_Work item_
Each line holding the word "November" must appear in the answer, copied from the entries.

_Extracted material_
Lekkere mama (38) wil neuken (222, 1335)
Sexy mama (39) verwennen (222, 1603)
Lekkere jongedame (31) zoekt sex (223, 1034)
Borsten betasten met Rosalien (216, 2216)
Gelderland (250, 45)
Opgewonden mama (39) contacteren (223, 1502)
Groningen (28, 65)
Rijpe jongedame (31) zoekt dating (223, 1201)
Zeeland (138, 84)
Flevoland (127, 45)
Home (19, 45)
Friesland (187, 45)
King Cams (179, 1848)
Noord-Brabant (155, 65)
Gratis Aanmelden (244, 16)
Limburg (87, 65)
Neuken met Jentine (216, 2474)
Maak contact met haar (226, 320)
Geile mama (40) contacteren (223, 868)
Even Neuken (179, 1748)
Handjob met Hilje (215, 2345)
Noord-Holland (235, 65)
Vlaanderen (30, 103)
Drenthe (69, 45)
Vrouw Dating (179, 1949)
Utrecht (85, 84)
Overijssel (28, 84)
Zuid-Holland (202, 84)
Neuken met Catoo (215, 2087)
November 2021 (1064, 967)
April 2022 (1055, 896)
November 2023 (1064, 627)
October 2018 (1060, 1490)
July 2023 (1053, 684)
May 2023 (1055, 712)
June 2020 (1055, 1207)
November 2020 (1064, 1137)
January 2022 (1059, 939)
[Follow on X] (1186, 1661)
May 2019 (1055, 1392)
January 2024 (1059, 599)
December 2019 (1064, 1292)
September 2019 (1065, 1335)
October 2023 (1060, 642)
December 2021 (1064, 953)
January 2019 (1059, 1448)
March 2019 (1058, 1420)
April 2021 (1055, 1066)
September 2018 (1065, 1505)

_Solution to this problem_
November 2021 (1064, 967)
November 2023 (1064, 627)
November 2020 (1064, 1137)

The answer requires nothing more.